Since the news broke that several of Cornwall’s leisure centres were under threat, fellow Cornish MPs and I have been making the case to GLL and Cornwall Council both in public and private, meeting with members of both Launceston and Wadebridge Town Councils and their Cornwall Councillors at County Hall. I have made it quite clear to the Cabinet Member and Council Officer responsible for leisure centres that my constituents want their centres to stay open and my colleagues and I in Parliament are working with all stakeholders to ensure the leisure centres are accessible for the community. I have also had a meeting with Swim England to get a better understanding of the bigger picture. Ultimately, the contract to outsource the leisure centres to GLL was put in place by the previous Cornwall Council administration run by the Lib-Dems and Independents, and the current Conservative-led administration is somewhat constrained by what has already been signed. I am of the view that the contract was terribly put together and has too many “get out of jail” clauses in it, which is what GLL are using to try and remove these loss-making leisure centres from their books. With enough support from everyone involved, hopefully, it will be possible to safeguard Cornwall’s leisure centres for the long term.

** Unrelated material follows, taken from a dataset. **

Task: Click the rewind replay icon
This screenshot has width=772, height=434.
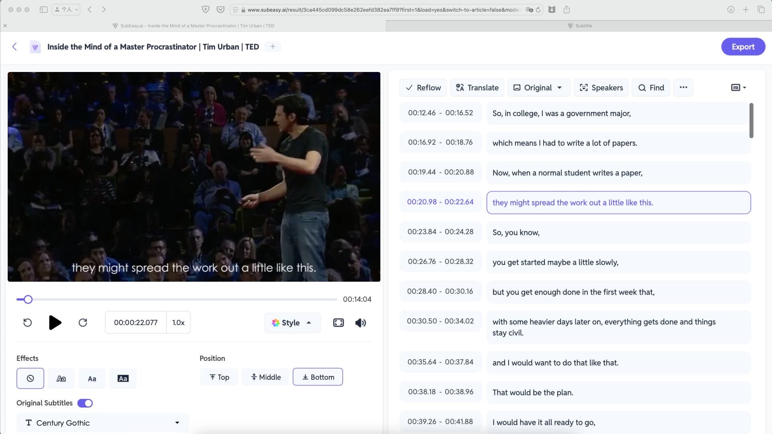Action: pyautogui.click(x=27, y=323)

I recently had the pleasure to visit Stoke Climsland Primary School and Altarnun Primary School as part of UK Parliament Week. At both schools, I spoke about my role as an MP, what elements the job includes, my daily responsibilities and how parliament can function to the benefit of our community. Following the talks, I answered questions from the students ranging from issues revolving around how a Parliamentary law is made to my favourite football team, Plymouth Argyle of course! A group of Year 6 students at Stoke Climsland Primary school also asked me a number of no political questions (although some people may disagree as I was asked if pineapple should be a pizza topping or not) for one of their regular podcasts. I also had the privilege to visit a local business in Launceston, TFP Hydrogen. They manufacture and develop essential materials to reduce the cost of green hydrogen production, a key element of our net-zero ambition. The visit was even more special as I was able to congratulate the team at TFP Hydrogen on their recent awards with the latest one being received only the night before the visit.
Before I sign off, I would like to thank Devon and Cornwall Police for their support not only for me but for all members of parliament and their staff since the murder of David Amess.